Let me use Easter Island as an example. We've all heard the story of how that civilization collapsed - ultimately resulting from excessive deforestation (see Jared Diamond's book Collapse). The downed trees were needed for firewood, but also to move the heavy stone statues that have now made the island famous. As a thought exercise, let us pretend that the people of Easter Island had adopted a 'sustainable development' model (a policy of trying to meet contemporary needs without compromising needs of the future). Would they have been able to foresee the role that deforestation played in their unsustainable political economy? Moving statues was a social need at the time. Even if they had understood the importance of trees to their long-term subsistence, would they have been able to curb their excessive levels of deforestation before irreversible runaway socio-ecological damage? In other words, would an understanding of sustainable development have enabled them to change their way of life, or would it have lulled them into a false sense of hope that their existing practices could somehow be made "sustainable"? The same could be said of resilience: Would the people of Easter Island have been building a straw house in trying to build adaptive capacity? Even if they had built a system that was temporarily resilient to the sudden and total lack of trees, would it have been worth it (or even possible) to pursue life on a treeless island in the long term?

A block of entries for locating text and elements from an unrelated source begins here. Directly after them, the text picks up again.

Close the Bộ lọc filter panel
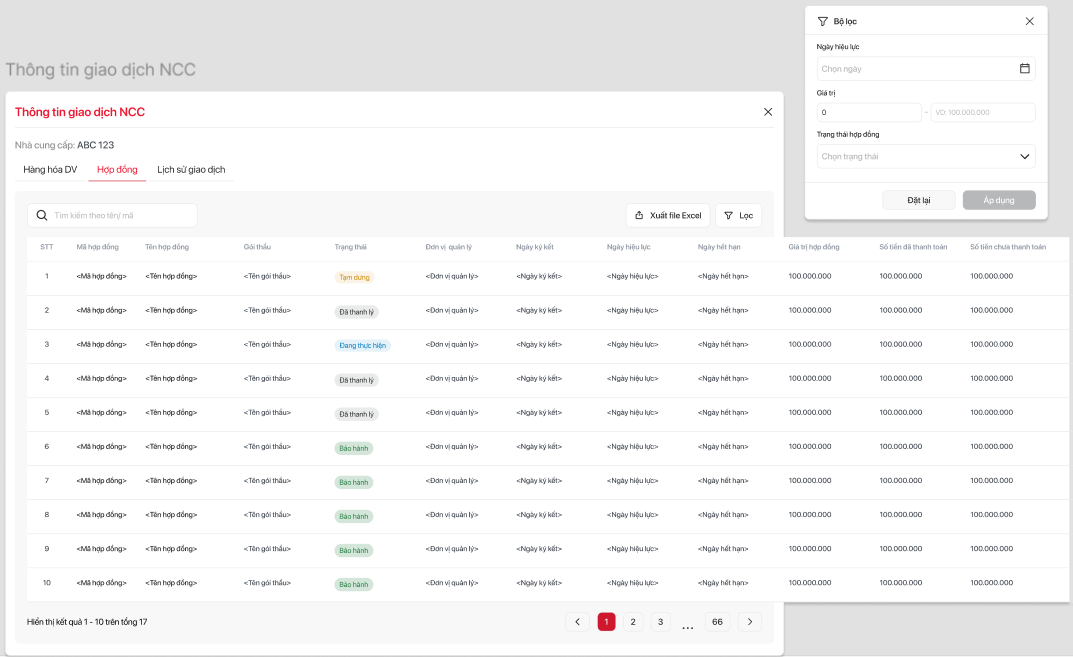 click(x=1029, y=21)
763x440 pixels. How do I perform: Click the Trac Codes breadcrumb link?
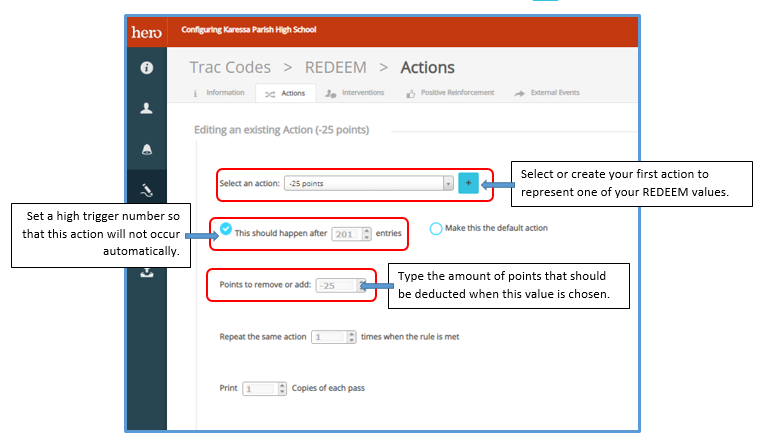pyautogui.click(x=230, y=68)
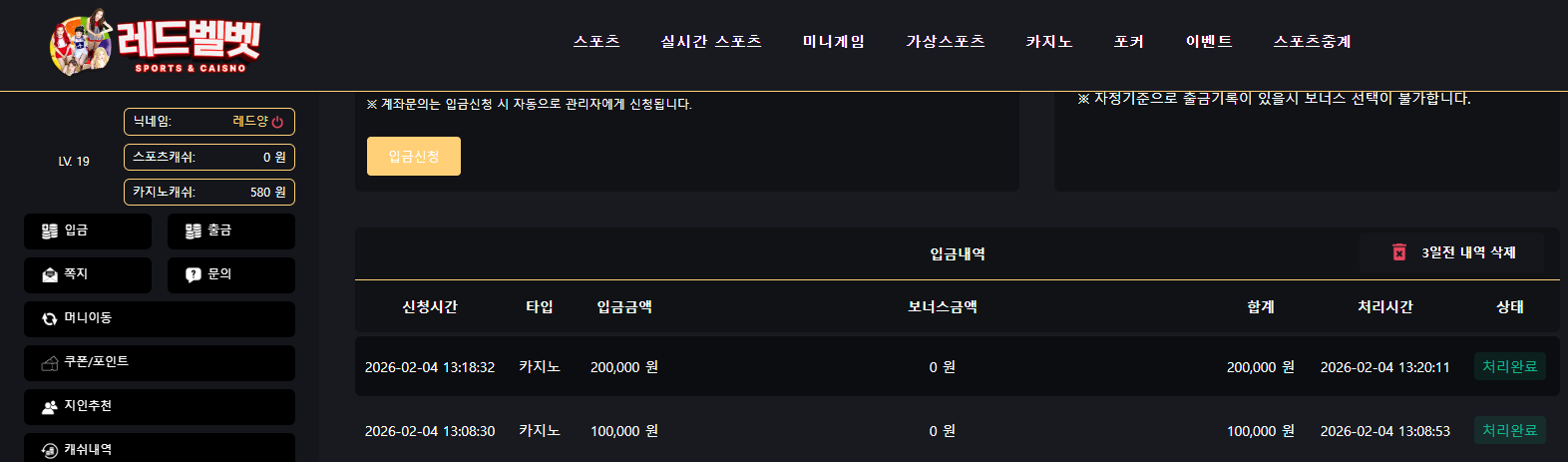Open the 쪽지 envelope messages icon
Viewport: 1568px width, 462px height.
pos(50,274)
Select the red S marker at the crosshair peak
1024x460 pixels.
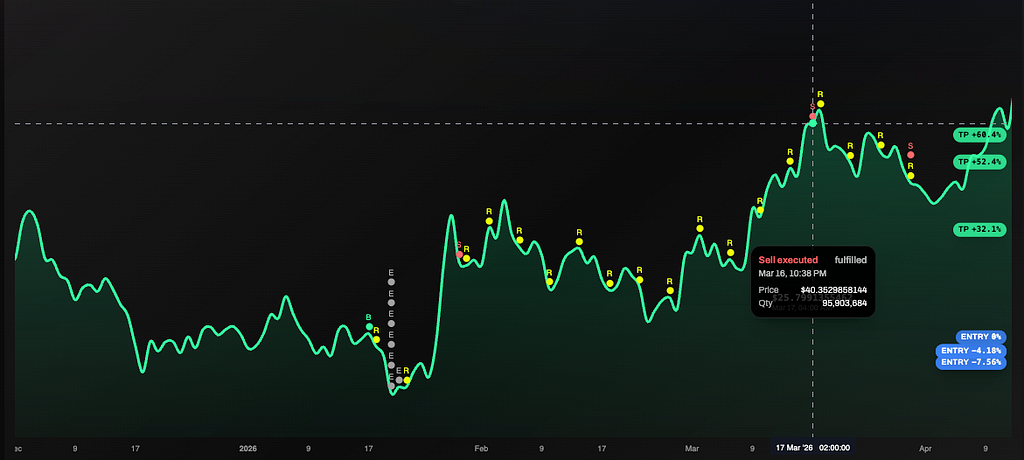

I don't know the answers to these questions. It's just a thought exercise I'm employing to question the usefulness of resilience and sustainability to our present socio-ecological problems. On the one hand, the idea of building societies resilient to changing material realities (on account of climate change, pollution, ecosystem damage, etc.) just seems like common sense. On the other, I worry that we're trying to make the wrong system resilient - maybe we need social change before trying to improve our adaptive capacity, so that the system we try to sustain is worth sustaining?!